Potato cyst nematodes (PCN) are damaging soil-borne quarantine pests of potatoes in many parts of the world. There are two recognised species, Globodera pallida and G. rostochiensis, of which only G. rostochiensis is present in Australia. PCN was first discovered in Australia in 1986 in a suburb of Perth, Western Australia, was subsequently eradicated and area freedom reinstated. In Victoria, PCN was first detected in February 1991 in Wandin, east of Melbourne. Since then it has been found in small pockets in Gembrook (1991), Emerald, Keysborough and Boneo (1992), Kooweerup/Cora Lynn (2003) and Thorpdale (2008), also east of Melbourne.

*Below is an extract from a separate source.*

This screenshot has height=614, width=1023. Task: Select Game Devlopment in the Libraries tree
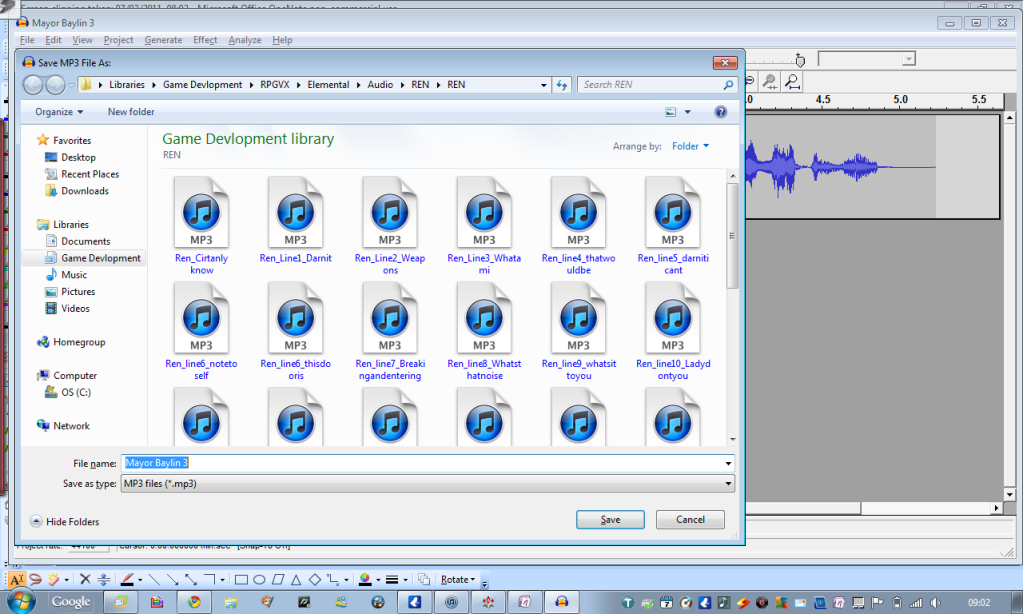(x=100, y=258)
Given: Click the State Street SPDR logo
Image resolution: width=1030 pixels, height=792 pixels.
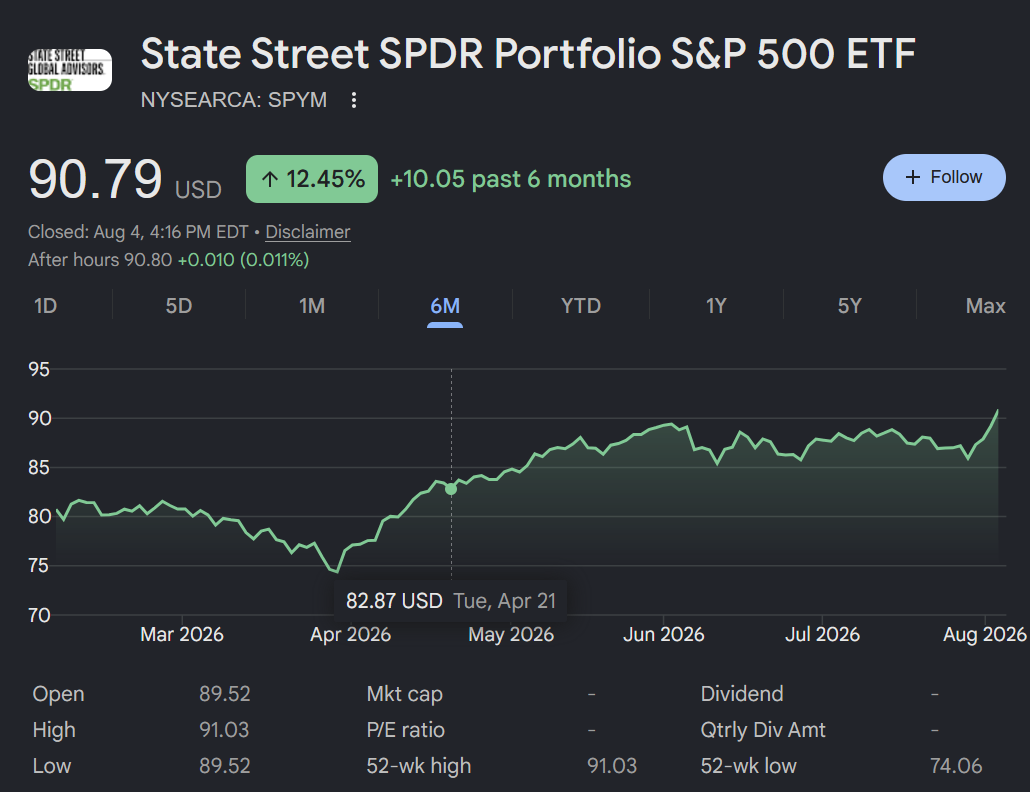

Strict quarantine controls have been in place since each detection. In 2007, it was speculated that there may have been up to 7 separate introductions of PCN into Victoria. In this study, we utilised the PCN cyst reference collection held by Crop Health Services, Agriculture Victoria, to examine the genetic variability of Victorian PCN populations to investigate potential historical origins and subsequent changes in the populations that might inform patterns of spread. DNA was extracted from single larvae dissected from cysts and screened using nine polymorphic microsatellite markers in two multiplex PCR assays, and the ITS region. A hierarchical sampling strategy was used, comparing variability of larvae (265) within cysts (54), within paddocks (33) and between regions (4). Considerable variation was detected in the Victorian populations and the results will be presented at the Conference.